Política

CNBB defende papa Leão XIV após Trump chamar pontífice de ‘fraco’

Bispos brasileiros reafirmam comunhão com o pontífice e rejeitam lógica de confronto político
Papa Leão XIV recebe apoio CNBB: retrato oficial do pontífice em momento de crítica política

A Conferência Nacional dos Bispos do Brasil (CNBB) divulgou nesta segunda-feira (13) uma nota pública de apoio ao Papa Leão XIV, após o presidente dos Estados Unidos, Donald Trump, chamar o pontífice de “fraco” no fim de semana.

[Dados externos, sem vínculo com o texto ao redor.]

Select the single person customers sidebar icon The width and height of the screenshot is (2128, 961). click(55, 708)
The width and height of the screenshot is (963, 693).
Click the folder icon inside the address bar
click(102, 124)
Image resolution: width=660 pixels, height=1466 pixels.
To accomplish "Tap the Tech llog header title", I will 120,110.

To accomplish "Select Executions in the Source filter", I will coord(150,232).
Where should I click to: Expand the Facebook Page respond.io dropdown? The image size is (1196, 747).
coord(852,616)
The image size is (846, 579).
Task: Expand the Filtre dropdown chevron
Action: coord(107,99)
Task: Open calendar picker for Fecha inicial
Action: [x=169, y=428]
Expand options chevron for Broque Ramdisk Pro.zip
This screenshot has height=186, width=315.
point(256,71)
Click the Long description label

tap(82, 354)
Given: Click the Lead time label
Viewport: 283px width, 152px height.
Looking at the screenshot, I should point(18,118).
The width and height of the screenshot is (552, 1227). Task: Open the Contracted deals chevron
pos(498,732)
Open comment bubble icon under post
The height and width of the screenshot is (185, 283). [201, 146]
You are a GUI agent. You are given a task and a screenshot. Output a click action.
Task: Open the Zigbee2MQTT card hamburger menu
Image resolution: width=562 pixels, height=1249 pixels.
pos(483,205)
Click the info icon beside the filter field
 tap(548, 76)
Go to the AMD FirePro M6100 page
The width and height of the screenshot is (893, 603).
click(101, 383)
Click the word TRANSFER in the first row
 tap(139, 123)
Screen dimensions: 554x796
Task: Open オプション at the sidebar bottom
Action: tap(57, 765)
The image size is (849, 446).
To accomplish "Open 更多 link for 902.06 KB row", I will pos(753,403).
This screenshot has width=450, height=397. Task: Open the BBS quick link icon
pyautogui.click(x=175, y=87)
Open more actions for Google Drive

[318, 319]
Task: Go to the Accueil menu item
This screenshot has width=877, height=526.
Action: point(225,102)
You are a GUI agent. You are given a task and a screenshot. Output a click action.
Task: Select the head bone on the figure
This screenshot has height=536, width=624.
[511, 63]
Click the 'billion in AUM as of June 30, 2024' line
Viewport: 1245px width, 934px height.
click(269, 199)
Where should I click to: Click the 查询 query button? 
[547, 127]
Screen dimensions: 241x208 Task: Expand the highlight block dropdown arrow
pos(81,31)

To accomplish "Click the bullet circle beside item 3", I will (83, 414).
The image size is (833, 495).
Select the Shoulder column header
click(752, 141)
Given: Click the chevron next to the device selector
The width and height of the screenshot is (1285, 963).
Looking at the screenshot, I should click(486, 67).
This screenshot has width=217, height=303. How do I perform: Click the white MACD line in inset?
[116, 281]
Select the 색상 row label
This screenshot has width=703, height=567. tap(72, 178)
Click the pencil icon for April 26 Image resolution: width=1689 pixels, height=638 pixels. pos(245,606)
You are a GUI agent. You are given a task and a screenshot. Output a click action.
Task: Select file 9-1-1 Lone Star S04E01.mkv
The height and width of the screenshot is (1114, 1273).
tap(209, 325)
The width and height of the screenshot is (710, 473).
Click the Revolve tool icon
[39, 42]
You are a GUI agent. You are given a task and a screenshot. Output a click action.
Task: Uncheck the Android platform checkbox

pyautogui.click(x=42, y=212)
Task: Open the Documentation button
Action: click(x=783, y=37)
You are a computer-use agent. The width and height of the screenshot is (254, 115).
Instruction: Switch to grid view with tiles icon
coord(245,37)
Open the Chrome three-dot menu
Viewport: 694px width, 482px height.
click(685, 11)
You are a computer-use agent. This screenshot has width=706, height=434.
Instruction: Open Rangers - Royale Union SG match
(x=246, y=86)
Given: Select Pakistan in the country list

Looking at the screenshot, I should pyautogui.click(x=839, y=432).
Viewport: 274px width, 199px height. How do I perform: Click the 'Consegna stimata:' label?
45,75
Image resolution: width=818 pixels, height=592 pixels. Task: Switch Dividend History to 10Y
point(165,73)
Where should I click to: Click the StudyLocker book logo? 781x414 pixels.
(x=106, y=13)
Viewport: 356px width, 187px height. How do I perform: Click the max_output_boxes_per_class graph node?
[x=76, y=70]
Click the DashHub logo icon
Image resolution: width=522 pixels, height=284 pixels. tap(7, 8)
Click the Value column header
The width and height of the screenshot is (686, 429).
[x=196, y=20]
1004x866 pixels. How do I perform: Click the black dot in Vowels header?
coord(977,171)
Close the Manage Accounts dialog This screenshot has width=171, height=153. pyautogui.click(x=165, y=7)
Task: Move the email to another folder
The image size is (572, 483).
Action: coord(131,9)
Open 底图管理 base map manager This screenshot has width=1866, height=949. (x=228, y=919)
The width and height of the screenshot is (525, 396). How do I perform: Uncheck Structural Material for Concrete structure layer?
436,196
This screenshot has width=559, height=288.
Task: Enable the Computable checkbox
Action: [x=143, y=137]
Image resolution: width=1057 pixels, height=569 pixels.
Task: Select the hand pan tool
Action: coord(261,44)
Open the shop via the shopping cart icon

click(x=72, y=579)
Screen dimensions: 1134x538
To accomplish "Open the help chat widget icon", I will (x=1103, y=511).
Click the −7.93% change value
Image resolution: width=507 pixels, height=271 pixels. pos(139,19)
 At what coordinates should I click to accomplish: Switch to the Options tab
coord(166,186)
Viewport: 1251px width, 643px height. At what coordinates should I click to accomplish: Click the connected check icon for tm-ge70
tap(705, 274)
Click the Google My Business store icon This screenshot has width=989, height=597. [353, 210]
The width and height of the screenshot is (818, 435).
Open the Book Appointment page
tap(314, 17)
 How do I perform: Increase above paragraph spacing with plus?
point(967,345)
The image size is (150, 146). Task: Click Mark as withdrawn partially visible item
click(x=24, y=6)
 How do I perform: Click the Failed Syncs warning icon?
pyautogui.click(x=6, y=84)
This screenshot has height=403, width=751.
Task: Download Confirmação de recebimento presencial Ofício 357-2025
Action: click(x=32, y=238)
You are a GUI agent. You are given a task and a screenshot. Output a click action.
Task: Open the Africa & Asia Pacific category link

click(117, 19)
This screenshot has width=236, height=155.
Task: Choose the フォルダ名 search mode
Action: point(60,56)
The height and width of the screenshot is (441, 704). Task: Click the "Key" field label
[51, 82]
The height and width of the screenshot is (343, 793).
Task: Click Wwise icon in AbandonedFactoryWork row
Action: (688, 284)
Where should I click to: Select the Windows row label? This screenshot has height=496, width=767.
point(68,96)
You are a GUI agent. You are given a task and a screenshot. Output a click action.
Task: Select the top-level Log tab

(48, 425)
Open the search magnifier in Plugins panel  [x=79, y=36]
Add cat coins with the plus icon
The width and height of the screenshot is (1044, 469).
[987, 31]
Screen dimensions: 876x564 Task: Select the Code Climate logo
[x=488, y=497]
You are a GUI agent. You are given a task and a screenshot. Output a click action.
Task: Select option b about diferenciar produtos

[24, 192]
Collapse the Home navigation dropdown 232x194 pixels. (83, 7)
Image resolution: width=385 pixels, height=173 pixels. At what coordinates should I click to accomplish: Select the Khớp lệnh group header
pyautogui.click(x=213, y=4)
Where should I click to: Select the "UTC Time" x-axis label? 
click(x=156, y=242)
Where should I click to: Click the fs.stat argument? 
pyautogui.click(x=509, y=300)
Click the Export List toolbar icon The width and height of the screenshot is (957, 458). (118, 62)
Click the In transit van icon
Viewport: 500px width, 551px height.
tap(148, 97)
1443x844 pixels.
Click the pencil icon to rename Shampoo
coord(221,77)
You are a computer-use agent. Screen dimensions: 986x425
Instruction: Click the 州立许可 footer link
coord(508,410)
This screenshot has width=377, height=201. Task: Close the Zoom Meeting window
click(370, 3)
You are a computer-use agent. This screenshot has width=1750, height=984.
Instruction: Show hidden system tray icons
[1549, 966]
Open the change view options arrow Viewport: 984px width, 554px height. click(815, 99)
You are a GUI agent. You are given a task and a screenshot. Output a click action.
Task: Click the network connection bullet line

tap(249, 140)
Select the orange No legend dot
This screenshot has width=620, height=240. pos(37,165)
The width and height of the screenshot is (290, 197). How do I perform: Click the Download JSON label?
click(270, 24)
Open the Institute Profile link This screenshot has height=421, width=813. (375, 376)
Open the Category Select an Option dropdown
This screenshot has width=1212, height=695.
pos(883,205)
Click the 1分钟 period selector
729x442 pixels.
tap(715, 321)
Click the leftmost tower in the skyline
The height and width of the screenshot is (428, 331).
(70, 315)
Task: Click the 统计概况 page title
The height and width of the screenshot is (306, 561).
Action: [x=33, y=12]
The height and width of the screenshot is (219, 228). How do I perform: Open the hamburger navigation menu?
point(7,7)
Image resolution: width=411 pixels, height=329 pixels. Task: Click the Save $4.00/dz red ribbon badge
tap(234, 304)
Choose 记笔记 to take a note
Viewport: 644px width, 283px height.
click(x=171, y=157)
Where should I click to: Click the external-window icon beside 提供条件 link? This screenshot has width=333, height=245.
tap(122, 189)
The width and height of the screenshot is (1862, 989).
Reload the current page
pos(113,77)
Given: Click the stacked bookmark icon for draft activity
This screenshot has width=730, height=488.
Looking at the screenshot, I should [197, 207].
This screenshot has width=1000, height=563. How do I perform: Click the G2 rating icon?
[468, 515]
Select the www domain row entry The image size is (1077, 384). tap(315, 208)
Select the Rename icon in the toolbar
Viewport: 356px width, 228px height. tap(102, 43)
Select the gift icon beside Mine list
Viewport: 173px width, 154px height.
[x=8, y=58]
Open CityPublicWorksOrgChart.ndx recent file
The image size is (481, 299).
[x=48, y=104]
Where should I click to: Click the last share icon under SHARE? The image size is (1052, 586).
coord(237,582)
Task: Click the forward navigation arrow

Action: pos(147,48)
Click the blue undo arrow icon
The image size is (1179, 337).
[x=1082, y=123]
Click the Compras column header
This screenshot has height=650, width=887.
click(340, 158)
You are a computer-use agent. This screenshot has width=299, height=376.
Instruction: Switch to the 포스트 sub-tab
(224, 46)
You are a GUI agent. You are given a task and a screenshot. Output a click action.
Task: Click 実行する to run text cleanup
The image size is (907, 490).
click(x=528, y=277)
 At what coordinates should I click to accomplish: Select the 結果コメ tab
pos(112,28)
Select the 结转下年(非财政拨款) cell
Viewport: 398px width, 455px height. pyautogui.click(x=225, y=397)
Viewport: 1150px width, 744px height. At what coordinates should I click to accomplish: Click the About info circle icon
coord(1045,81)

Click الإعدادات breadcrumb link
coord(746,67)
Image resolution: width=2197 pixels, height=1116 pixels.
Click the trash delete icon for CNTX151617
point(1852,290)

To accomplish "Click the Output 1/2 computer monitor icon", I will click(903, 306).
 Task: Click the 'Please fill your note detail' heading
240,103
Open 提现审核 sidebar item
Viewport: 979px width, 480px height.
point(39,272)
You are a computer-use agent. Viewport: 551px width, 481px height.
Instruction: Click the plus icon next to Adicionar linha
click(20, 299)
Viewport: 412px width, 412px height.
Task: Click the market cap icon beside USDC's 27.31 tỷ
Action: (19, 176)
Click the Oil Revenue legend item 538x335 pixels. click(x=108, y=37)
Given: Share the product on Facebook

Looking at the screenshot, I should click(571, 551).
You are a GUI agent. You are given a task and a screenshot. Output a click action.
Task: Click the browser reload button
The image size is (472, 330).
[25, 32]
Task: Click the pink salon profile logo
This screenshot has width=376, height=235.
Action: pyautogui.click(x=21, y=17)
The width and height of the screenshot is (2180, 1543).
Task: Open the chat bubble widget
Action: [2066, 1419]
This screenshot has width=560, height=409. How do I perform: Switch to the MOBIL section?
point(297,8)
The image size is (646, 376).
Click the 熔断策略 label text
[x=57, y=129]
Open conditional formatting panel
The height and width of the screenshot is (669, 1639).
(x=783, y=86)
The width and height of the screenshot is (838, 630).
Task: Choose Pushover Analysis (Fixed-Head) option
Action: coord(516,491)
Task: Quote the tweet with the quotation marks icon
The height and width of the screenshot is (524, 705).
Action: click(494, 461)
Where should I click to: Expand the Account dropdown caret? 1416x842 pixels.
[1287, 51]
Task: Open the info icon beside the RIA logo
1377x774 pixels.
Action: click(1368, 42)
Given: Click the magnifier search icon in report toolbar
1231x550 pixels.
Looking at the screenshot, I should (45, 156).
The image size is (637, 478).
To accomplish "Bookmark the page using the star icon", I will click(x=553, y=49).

No documento, os bispos afirmam que a autoridade do papa “não se orienta pela lógica do confronto político”, mas pela defesa da paz, da dignidade humana e do diálogo entre os povos.

O próprio Leão XIV respondeu, a bordo do avião que o levava à Argélia, que não tem “a intenção de entrar em um debate” com Trump.

As críticas de Trump ao papa têm contexto direto: nos dias anteriores à nota da CNBB, Leão XIV havia classificado a guerra como “blasfêmia” e defendido o diálogo como único caminho para a paz — postura que irritou abertamente o presidente americano.

Entre os alvos da ofensiva trumpista está uma acusação sem respaldo factual: a de que o papa teria consentido com a possibilidade do Irã desenvolver uma arma nuclear. Não há nenhum registro de que Leão XIV tenha feito tal afirmação.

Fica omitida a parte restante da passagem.